Items listed in a dataset
=== Section Start ===

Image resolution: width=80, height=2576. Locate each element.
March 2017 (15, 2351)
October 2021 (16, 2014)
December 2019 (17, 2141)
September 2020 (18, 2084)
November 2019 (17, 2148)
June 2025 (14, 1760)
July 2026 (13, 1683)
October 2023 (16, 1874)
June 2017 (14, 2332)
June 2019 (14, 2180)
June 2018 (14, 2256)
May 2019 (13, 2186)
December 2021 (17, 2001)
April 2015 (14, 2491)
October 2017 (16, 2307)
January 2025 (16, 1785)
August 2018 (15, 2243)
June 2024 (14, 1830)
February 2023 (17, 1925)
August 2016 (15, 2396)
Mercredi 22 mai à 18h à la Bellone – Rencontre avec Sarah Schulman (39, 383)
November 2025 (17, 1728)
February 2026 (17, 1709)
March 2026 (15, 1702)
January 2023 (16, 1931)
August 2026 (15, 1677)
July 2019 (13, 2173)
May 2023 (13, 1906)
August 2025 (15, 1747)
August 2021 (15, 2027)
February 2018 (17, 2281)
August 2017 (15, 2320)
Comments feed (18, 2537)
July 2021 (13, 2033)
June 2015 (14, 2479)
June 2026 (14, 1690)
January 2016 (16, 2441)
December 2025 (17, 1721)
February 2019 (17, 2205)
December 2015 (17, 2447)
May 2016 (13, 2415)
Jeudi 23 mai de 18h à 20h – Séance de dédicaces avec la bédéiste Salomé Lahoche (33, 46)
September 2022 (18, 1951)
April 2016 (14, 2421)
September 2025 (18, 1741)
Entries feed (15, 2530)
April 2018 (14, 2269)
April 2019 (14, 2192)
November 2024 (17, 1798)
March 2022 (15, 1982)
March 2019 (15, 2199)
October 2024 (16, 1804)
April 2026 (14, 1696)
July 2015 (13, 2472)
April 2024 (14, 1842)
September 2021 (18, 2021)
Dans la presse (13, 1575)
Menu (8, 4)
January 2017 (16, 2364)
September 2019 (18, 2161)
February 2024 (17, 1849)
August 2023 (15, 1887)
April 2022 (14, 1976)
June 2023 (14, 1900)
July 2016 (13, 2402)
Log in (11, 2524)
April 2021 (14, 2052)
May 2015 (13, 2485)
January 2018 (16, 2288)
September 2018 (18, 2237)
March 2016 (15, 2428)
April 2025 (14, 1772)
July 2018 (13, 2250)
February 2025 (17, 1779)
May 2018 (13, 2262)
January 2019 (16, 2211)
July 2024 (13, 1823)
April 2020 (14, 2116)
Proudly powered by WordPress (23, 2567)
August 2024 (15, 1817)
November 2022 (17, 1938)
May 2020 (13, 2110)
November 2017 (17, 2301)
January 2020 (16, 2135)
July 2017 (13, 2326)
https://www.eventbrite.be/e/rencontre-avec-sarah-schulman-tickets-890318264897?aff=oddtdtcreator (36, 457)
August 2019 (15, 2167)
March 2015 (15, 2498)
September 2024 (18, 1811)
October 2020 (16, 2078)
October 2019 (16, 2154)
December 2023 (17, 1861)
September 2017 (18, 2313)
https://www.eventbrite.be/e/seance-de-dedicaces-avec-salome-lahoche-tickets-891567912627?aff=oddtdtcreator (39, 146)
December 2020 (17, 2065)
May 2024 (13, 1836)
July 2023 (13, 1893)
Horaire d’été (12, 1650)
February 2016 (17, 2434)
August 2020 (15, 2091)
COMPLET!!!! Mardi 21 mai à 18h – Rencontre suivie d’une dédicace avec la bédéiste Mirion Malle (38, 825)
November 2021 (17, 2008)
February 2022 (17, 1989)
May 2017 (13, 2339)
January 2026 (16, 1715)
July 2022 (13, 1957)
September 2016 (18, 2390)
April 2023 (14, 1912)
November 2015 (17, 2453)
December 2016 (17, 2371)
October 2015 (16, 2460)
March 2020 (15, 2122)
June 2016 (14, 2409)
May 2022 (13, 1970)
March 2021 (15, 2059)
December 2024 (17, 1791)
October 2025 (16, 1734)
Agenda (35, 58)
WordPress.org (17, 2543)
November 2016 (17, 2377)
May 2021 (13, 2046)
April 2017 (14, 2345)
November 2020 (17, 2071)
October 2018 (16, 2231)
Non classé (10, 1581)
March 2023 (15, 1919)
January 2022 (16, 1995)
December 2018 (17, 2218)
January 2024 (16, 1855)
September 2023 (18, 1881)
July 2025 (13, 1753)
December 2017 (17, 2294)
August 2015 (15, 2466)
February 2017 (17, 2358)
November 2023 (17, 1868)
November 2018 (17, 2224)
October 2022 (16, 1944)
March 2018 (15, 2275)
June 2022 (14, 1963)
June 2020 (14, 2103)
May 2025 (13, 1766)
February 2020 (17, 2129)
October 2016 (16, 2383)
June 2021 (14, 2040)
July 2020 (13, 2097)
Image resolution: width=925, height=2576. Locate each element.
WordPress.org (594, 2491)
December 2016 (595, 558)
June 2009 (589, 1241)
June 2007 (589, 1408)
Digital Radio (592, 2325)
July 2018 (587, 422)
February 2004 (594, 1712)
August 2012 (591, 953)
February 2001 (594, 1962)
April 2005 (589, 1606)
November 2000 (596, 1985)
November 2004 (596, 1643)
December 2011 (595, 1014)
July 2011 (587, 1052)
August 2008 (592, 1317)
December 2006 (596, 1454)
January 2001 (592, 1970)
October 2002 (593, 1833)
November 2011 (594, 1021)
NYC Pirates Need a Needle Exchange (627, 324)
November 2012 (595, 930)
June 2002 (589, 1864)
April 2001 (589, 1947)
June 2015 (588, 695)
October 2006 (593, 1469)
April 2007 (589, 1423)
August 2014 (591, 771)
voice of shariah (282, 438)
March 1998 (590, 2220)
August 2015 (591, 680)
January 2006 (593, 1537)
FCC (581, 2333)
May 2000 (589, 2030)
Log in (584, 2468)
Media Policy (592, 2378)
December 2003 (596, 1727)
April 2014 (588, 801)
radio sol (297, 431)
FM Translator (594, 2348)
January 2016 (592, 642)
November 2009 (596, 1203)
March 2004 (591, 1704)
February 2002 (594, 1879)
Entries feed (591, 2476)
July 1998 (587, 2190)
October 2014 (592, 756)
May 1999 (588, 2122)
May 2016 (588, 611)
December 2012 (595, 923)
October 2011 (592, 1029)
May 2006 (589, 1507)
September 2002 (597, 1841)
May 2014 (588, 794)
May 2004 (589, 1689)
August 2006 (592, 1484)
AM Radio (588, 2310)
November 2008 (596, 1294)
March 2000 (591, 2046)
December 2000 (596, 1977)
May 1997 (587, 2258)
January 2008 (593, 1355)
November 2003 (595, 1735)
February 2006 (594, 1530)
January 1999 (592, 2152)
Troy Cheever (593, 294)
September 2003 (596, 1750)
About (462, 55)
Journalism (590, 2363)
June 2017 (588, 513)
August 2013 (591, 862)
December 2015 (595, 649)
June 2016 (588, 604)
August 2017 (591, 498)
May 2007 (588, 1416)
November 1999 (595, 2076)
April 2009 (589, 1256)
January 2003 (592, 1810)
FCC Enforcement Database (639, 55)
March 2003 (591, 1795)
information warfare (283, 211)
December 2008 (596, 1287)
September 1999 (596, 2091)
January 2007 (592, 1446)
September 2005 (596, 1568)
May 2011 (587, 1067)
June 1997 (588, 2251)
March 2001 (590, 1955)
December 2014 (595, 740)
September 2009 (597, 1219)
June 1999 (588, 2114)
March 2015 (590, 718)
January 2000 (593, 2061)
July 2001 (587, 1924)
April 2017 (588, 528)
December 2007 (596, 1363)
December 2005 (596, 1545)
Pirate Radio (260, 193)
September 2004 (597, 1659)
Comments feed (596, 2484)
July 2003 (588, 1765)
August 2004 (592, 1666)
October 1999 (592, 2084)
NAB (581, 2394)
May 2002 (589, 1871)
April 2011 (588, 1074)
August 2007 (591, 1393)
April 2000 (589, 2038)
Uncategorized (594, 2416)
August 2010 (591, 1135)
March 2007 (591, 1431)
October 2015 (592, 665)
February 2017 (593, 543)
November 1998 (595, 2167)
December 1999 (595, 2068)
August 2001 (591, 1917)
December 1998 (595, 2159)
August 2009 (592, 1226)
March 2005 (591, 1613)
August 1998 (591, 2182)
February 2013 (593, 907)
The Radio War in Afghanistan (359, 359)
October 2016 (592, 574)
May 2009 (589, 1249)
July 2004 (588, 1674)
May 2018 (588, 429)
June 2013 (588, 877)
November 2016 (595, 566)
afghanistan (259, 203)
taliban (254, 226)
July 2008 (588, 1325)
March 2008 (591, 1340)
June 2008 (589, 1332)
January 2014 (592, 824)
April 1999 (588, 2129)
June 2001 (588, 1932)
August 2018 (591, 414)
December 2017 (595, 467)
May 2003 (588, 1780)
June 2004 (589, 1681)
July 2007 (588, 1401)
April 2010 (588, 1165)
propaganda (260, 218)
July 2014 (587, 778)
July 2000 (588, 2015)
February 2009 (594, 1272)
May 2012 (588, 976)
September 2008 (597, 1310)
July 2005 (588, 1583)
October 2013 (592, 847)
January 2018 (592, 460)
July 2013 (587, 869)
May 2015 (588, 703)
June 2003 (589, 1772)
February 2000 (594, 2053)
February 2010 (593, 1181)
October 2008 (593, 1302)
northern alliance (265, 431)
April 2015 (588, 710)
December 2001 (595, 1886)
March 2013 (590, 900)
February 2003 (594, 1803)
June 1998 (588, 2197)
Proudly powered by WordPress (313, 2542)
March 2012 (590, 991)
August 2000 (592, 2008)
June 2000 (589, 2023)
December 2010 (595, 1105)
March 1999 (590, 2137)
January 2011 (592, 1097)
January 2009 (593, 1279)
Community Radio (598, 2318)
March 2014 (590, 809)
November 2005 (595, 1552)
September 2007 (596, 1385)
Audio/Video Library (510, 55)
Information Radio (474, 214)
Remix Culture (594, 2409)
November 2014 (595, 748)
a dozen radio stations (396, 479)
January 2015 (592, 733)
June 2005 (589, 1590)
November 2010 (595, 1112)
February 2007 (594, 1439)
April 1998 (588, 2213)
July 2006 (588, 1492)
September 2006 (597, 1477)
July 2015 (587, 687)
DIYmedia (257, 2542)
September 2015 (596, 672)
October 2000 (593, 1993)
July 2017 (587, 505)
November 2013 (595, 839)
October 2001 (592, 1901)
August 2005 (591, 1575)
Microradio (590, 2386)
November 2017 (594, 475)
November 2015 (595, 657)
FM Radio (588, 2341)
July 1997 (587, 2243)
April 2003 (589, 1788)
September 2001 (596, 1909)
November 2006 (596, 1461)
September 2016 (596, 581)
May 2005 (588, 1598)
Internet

=== Section End ===

» **TASK BRIEF**
Up to and including the line that contains "October 2023 (16, 1874)", restate word for word every line of the entries, starting from the first.

» **RESPONSE TO THE EXERCISE**
Image resolution: width=80, height=2576. Locate each element.
March 2017 (15, 2351)
October 2021 (16, 2014)
December 2019 (17, 2141)
September 2020 (18, 2084)
November 2019 (17, 2148)
June 2025 (14, 1760)
July 2026 (13, 1683)
October 2023 (16, 1874)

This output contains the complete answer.